Objective:
Please recast every line of the records below as a Markdown table, skipping blank lines, with a "Row" column for the row number and a "Line" column for the line itself.

Data:
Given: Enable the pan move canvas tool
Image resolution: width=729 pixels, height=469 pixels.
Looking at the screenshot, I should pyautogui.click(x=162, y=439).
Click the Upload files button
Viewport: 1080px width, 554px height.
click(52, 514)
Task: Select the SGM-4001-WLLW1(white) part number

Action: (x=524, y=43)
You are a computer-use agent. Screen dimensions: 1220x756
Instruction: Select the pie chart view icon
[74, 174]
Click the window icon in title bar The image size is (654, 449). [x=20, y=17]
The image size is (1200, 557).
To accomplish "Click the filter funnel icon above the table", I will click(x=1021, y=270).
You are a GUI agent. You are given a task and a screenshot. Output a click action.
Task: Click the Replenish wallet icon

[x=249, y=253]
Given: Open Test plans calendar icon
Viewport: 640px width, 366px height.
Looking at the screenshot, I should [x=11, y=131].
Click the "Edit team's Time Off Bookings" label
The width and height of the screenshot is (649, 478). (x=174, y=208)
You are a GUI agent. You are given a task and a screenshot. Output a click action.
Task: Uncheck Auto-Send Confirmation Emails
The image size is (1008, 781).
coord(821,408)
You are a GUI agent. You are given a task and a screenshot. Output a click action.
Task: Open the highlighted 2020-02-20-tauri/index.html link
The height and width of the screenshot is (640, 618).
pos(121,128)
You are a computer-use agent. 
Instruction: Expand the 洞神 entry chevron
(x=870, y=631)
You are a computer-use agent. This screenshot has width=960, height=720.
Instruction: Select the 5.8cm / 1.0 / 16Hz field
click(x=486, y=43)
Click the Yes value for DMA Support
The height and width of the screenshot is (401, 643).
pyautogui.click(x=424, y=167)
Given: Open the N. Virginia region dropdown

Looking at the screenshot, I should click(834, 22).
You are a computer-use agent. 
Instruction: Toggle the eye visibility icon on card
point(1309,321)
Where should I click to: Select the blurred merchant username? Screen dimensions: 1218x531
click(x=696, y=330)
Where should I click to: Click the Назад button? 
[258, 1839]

Reply to the exercise:
| Row | Line |
|---|---|
| 1 | Given: Enable the pan move canvas tool |
| 2 | Image resolution: width=729 pixels, height=469 pixels. |
| 3 | Looking at the screenshot, I should pyautogui.click(x=162, y=439). |
| 4 | Click the Upload files button |
| 5 | Viewport: 1080px width, 554px height. |
| 6 | click(52, 514) |
| 7 | Task: Select the SGM-4001-WLLW1(white) part number |
| 8 | Action: (x=524, y=43) |
| 9 | You are a computer-use agent. Screen dimensions: 1220x756 |
| 10 | Instruction: Select the pie chart view icon |
| 11 | [74, 174] |
| 12 | Click the window icon in title bar The image size is (654, 449). [x=20, y=17] |
| 13 | The image size is (1200, 557). |
| 14 | To accomplish "Click the filter funnel icon above the table", I will click(x=1021, y=270). |
| 15 | You are a GUI agent. You are given a task and a screenshot. Output a click action. |
| 16 | Task: Click the Replenish wallet icon |
| 17 | [x=249, y=253] |
| 18 | Given: Open Test plans calendar icon |
| 19 | Viewport: 640px width, 366px height. |
| 20 | Looking at the screenshot, I should [x=11, y=131]. |
| 21 | Click the "Edit team's Time Off Bookings" label |
| 22 | The width and height of the screenshot is (649, 478). (x=174, y=208) |
| 23 | You are a GUI agent. You are given a task and a screenshot. Output a click action. |
| 24 | Task: Uncheck Auto-Send Confirmation Emails |
| 25 | The image size is (1008, 781). |
| 26 | coord(821,408) |
| 27 | You are a GUI agent. You are given a task and a screenshot. Output a click action. |
| 28 | Task: Open the highlighted 2020-02-20-tauri/index.html link |
| 29 | The height and width of the screenshot is (640, 618). |
| 30 | pos(121,128) |
| 31 | You are a computer-use agent.  |
| 32 | Instruction: Expand the 洞神 entry chevron |
| 33 | (x=870, y=631) |
| 34 | You are a computer-use agent. This screenshot has width=960, height=720. |
| 35 | Instruction: Select the 5.8cm / 1.0 / 16Hz field |
| 36 | click(x=486, y=43) |
| 37 | Click the Yes value for DMA Support |
| 38 | The height and width of the screenshot is (401, 643). |
| 39 | pyautogui.click(x=424, y=167) |
| 40 | Given: Open the N. Virginia region dropdown |
| 41 | Looking at the screenshot, I should click(834, 22). |
| 42 | You are a computer-use agent.  |
| 43 | Instruction: Toggle the eye visibility icon on card |
| 44 | point(1309,321) |
| 45 | Where should I click to: Select the blurred merchant username? Screen dimensions: 1218x531 |
| 46 | click(x=696, y=330) |
| 47 | Where should I click to: Click the Назад button?  |
| 48 | [258, 1839] |